When Peter Hodges’ flight to Norway is canceled, United promises him a prompt refund. But three months later, the airline still has his $2,086. What gives?


My wife and I had tickets to fly to Norway on United Airlines and Scandinavian Airlines (SAS), which we had booked through Expedia. But our first flight from St. Louis was canceled. Since there were no available flights that would have allowed us to reach our connecting flight to Oslo, a United representative at the airport told us that it would refund our money.

Two weeks later, we still hadn’t received a refund. I called United and spoke to a customer-service representative, who told us to wait seven business days. I waited two more weeks and called the refunds department, which told me a different story. United said it had refunded the money to SAS and that it would issue the refund within 90 days.
But three months later, we still didn’t have our $2,086.

I called SAS and spoke with one of its customer-service representatives, and was told to contact Expedia. So I called Expedia, and it told me to work with SAS. We’ve been going back and forth since then. I’m caught in a loop.

On a side note, I’ve had many disconnects from Expedia through this whole process. It is very frustrating when you spend a few hours on the phone just to be cut off. Sometimes they call you back, sometimes they don’t. Can you help? — Peter Hodges, Dardenne Prairie, Mo.

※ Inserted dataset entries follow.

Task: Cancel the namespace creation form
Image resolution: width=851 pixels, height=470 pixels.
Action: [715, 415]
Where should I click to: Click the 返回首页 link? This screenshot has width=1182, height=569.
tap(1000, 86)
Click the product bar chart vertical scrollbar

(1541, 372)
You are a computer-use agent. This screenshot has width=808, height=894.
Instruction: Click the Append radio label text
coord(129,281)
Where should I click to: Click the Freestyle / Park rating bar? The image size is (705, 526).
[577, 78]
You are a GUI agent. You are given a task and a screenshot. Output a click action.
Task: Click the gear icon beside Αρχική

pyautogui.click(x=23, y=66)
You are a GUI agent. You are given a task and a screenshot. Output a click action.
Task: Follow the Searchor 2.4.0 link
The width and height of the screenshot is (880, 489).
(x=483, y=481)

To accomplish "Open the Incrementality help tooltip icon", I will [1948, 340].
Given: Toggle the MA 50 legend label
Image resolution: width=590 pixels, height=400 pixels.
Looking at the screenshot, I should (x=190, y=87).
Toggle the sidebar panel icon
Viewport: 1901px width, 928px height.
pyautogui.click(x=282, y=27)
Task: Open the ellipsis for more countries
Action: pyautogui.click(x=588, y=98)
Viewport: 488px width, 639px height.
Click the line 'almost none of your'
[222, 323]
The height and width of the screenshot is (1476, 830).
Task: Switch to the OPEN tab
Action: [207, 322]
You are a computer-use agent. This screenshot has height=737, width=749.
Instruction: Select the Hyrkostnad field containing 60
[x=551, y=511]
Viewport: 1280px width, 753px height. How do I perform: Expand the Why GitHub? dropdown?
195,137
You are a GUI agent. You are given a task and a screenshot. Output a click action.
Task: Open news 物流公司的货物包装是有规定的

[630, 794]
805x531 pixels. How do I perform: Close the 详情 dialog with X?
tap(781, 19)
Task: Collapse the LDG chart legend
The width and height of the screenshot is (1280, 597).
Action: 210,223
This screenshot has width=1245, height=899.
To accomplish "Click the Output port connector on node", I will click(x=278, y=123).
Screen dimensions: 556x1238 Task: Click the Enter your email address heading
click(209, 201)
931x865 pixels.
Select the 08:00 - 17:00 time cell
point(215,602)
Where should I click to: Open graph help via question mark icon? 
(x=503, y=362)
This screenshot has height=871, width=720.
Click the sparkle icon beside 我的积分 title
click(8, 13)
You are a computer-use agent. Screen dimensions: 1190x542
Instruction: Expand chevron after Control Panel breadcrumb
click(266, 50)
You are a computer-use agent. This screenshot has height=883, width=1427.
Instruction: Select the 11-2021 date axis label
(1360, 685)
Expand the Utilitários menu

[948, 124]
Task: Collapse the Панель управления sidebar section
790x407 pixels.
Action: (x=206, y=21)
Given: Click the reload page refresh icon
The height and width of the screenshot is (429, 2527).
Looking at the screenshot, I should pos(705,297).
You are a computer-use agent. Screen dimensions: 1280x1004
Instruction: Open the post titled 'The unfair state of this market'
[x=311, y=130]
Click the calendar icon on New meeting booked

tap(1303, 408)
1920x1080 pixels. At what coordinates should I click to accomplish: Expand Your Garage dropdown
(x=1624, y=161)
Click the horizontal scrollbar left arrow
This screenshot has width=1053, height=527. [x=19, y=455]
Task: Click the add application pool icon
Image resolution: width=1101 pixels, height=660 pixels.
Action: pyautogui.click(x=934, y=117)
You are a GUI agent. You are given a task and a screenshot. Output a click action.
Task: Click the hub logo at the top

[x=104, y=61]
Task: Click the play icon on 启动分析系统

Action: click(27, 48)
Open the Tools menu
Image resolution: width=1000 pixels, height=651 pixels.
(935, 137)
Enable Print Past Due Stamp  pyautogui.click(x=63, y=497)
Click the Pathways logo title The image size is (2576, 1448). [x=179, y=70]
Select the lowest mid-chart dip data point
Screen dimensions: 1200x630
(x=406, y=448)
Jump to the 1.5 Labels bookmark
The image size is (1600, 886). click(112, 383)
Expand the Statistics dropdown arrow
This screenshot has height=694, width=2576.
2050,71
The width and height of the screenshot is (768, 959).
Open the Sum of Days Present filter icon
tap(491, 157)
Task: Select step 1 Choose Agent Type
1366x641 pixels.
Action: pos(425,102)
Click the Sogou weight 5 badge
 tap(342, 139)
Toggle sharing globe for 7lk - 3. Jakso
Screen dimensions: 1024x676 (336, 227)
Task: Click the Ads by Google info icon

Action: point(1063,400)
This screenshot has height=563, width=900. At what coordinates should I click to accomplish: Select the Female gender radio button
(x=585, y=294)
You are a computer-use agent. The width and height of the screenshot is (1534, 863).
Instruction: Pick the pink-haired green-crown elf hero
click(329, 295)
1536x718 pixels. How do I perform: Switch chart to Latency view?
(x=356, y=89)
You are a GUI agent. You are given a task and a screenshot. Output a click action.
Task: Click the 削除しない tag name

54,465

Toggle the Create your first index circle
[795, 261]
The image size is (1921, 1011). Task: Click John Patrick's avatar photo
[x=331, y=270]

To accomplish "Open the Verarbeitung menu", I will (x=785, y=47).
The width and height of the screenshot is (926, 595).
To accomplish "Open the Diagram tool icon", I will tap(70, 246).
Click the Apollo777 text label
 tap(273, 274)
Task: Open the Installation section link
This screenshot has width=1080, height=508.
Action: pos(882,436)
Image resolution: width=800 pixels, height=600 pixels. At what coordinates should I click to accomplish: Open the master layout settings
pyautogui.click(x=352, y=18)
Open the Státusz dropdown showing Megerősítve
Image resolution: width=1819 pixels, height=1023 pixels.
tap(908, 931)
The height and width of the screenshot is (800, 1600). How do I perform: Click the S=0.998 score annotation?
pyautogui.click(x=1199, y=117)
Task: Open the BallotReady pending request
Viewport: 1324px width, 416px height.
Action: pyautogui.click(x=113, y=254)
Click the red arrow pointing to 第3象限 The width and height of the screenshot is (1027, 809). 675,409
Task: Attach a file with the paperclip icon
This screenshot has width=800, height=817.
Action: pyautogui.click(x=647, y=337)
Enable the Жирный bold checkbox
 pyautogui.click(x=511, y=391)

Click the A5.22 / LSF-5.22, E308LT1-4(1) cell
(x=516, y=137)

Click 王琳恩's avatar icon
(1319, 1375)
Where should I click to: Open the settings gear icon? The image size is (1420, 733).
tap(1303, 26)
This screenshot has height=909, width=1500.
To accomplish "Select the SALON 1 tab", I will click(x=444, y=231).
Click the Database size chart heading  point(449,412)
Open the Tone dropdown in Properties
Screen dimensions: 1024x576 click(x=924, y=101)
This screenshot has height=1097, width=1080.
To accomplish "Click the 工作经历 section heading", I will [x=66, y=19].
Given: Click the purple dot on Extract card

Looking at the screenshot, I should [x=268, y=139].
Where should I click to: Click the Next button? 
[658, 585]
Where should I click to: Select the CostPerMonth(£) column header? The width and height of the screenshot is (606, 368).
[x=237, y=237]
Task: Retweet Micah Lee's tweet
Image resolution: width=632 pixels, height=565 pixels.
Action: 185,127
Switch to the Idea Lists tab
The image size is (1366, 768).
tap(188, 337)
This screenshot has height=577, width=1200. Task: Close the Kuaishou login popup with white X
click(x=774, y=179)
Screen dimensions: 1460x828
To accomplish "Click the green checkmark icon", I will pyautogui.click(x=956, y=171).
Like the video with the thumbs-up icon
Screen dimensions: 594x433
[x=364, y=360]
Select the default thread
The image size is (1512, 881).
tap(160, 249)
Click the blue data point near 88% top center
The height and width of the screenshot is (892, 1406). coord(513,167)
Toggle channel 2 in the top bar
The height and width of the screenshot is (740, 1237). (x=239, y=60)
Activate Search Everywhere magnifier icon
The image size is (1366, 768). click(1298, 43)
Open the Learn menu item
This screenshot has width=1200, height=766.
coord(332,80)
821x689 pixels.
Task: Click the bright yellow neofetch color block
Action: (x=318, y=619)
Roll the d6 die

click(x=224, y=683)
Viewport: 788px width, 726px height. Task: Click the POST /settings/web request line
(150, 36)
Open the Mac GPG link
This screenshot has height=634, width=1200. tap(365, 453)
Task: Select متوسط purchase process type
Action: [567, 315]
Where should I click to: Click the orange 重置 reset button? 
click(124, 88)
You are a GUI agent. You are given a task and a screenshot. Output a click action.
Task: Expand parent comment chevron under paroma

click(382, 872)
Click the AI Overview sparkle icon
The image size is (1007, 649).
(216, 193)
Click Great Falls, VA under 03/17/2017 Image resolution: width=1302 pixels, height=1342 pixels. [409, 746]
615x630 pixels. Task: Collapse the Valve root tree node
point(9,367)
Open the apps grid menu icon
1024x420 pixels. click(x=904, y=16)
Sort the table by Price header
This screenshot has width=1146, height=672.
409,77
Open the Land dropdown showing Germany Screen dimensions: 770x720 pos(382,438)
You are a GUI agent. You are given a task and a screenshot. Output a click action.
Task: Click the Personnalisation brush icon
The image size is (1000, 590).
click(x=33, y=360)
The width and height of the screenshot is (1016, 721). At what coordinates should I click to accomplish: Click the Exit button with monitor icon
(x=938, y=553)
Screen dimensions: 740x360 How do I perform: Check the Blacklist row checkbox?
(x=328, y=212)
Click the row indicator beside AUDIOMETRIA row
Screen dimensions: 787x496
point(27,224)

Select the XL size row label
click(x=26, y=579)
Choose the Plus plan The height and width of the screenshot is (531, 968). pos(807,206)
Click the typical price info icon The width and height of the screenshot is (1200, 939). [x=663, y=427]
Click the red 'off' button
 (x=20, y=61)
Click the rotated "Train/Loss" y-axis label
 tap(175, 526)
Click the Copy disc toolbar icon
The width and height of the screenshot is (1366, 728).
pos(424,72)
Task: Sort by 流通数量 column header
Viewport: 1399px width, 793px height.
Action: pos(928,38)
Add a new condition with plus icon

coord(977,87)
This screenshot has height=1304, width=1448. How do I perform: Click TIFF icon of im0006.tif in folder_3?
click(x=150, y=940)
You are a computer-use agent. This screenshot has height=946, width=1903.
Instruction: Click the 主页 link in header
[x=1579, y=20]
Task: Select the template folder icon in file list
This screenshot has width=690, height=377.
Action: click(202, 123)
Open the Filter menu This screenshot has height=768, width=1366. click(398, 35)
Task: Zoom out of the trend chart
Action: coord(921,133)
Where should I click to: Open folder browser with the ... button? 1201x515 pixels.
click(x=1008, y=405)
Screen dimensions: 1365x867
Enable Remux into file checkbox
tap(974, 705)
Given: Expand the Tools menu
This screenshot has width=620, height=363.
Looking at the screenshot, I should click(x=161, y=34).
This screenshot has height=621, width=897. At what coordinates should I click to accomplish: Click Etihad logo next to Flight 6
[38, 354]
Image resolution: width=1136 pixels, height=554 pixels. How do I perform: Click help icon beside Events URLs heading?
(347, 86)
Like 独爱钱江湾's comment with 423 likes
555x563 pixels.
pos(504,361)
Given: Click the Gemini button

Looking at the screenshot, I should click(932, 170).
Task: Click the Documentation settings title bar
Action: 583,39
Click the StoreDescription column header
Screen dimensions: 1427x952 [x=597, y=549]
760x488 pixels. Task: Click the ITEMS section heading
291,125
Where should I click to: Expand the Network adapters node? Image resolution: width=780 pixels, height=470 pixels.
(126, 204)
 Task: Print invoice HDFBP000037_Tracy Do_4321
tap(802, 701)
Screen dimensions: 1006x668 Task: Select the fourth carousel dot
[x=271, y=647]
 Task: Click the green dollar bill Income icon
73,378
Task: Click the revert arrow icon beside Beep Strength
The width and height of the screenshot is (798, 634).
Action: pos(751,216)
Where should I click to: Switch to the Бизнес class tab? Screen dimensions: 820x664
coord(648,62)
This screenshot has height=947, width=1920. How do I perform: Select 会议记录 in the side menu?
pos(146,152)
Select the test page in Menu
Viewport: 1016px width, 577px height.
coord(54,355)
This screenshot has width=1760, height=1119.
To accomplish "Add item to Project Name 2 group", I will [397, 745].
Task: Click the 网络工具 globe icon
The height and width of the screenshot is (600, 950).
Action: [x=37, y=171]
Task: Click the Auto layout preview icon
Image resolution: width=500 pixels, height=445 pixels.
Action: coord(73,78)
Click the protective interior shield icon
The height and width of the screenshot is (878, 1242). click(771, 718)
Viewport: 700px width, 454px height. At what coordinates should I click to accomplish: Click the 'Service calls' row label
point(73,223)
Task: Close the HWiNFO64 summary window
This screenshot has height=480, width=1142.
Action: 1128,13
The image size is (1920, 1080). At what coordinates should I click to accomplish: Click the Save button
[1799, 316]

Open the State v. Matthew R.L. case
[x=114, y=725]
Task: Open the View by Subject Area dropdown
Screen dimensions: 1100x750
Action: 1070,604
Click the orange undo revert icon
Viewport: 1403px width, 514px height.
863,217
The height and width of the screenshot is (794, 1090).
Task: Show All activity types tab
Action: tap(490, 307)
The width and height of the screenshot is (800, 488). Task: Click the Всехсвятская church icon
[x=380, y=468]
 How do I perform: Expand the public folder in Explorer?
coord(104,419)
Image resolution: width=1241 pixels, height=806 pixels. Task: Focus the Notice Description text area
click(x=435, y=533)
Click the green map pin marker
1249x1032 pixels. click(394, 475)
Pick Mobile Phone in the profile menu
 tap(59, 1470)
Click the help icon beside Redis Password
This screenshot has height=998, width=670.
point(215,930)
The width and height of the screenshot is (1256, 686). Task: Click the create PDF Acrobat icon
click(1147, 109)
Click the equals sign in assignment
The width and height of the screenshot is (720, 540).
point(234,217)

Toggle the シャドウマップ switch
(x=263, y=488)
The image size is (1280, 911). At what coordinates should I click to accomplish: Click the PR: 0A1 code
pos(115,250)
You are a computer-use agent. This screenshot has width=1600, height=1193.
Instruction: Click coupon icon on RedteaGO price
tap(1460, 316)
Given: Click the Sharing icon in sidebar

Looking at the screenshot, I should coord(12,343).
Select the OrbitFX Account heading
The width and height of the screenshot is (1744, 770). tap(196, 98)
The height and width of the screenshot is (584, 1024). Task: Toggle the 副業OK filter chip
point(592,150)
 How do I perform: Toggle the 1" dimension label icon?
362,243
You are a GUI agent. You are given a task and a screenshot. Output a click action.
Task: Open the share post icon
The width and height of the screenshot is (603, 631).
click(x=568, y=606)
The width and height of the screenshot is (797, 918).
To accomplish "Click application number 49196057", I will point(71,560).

If United canceled your flight, you should have received a prompt refund. The Transportation Department gives airlines one week to give you your money back. There’s no excuse for this foot-dragging.
I checked with Expedia to find out what happened. When your initial flight was canceled, United took control of your reservation. When an airline gains control of a reservation, the original issuing agency — in this case, Expedia — no longer has access to the most up-to-date records.

Expedia says its agents contacted both United and SAS “multiple times” and were given conflicting information about the status of your refund. So when you phoned Expedia, it didn’t have an answer for you. (Related: Hey Expedia, where’s our airline ticket refund?)

It shouldn’t be this difficult to get a refund. If an airline or online agency can take your money in just a few seconds, it should be able to return it just as expeditiously.

Southwest Airlines is dedicated to the highest quality of customer service delivered with a sense of warmth, friendliness, individual pride, and Company Spirit. We are committed to providing our employees with a stable work environment with equal opportunity for learning and personal growth.

Who has the money? An online travel agency or an airline code-sharing alliance shouldn’t matter; the buck should stop with the company you originally did business with. (Here’s a story about a reader who was accidentally double-charged by Expedia and wants a refund.)

Resolving a delayed refund

I notice that you spent an inordinate amount of time on the phone with United, SAS and Expedia. Calling an airline is useful when you’re at the airport and need to rebook a ticket, but when it comes to a delayed refund, you’ll want to get everything in writing. That effectively eliminates the two-hour phone conversations, followed by a hang-up.
I list the names and email addresses of Expedia’s executives on my consumer-advocacy website. (Related: Help! My bed & breakfast doesn’t have a bathroom!)

Although United and SAS deserve part of the blame for this missing refund, I think your online travel agency was ultimately responsible for finding your money. After all, it took your money in the first place. (Here’s how to get a refund on a non-refundable airline ticket.)

I asked Expedia about your case. A representative apologized for the delay and said the agency had contacted SAS on your behalf to inquire about your refund. Almost eight months after your original trip to Oslo was scheduled, Expedia confirmed that you would receive a $2,086 refund.

Who was responsible for Peter Hodges’ refund?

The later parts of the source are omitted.